Federal agents were carrying out “law enforcement activity” on Tuesday at a Washington mansion and New York City townhouse tied to Russian oligarch Oleg Deripaska, a close ally of Russian President Vladimir Putin.
FBI officials would not provide any additional information about the circumstances surrounding their presence at either property or any information about potential investigations involving Deripaska.
A spokesperson for Deripaska told reporters that the searches were “connected to U.S. sanctions" and that the homes didn't belong to him but belonged to relatives.
The sanctions imposed on Deripaska in 2018 prevent him from doing business or owning property in the U.S.
In Washington, the agents were carrying out “court-authorized law enforcement activity” at the multimillion-dollar mansion, an agency spokesperson said. Yellow police tape blocked the driveway, and an FBI agent stood guard outside as fellow agents came and went from the home throughout the day. A vehicle was later seen being lifted onto a tow truck at the house.

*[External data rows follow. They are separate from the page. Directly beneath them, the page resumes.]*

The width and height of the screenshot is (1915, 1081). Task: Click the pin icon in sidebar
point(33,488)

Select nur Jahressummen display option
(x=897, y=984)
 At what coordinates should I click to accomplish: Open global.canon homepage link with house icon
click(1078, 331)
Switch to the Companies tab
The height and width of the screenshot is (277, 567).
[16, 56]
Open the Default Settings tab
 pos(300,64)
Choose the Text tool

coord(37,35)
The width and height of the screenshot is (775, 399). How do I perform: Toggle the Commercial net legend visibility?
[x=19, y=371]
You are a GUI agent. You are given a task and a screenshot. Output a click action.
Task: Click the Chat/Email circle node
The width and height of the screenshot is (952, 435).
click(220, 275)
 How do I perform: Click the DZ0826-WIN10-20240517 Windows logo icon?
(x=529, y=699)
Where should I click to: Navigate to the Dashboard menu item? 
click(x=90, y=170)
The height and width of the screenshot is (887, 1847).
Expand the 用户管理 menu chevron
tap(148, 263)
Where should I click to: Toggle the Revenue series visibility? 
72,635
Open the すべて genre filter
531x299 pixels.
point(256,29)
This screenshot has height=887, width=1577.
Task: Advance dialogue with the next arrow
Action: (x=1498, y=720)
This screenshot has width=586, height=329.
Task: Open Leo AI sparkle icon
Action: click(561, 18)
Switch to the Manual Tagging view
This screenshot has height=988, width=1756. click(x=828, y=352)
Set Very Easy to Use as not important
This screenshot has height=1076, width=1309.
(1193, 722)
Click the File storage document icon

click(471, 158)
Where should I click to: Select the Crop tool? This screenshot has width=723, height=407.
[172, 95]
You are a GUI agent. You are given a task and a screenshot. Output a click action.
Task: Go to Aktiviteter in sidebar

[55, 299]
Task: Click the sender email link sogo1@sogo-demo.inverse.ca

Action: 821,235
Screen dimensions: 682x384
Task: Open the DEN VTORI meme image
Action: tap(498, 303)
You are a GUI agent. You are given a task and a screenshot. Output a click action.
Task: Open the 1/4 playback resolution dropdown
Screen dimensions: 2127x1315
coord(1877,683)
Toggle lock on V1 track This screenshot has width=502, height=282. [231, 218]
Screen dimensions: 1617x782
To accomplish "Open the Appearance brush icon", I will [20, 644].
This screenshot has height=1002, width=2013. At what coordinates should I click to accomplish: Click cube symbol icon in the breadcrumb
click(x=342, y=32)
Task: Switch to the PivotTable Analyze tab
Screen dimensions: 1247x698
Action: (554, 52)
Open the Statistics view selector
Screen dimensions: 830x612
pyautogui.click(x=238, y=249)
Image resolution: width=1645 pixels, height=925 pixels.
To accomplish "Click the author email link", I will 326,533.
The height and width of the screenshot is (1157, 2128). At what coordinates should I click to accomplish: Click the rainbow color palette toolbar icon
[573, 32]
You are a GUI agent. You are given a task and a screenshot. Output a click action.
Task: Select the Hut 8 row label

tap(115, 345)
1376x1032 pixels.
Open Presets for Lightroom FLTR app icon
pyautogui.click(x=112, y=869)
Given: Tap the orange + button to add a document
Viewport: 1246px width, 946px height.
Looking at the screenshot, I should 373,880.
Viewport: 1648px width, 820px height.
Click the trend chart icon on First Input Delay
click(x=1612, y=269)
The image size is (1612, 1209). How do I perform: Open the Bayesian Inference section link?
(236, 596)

In imposing the sanctions against Deripaska in 2018, the Treasury Department said he “has been investigated for money laundering, and has been accused of threatening the lives of business rivals, illegally wiretapping a government official, and taking part in extortion and racketeering.”
He sued, unsuccessfully, to try to force the government to overturn those sanctions and his lawyers argued that the penalties cost him billions of dollars.
The wealthy Russian who made his money in the aluminum business is a close ally of Putin and was mentioned multiple times in special counsel Robert Mueller’s report on interference in the 2016 presidential election.
Deripaska also had ties to Paul Manafort, former President Donald Trump’s former campaign chairman, who was convicted of eight financial crimes as part Mueller’s investigation. Manafort was later pardoned by Trump.
The Treasury Department, under the Trump administration, lifted financial sanctions on three companies connected to Deripaska. Officials said at the time they had done so because Derapaska’s direct and indirect shareholding stake in the three companies had been reduced to the point that he no longer has control over them. The sanctions against Deripaska himself remain.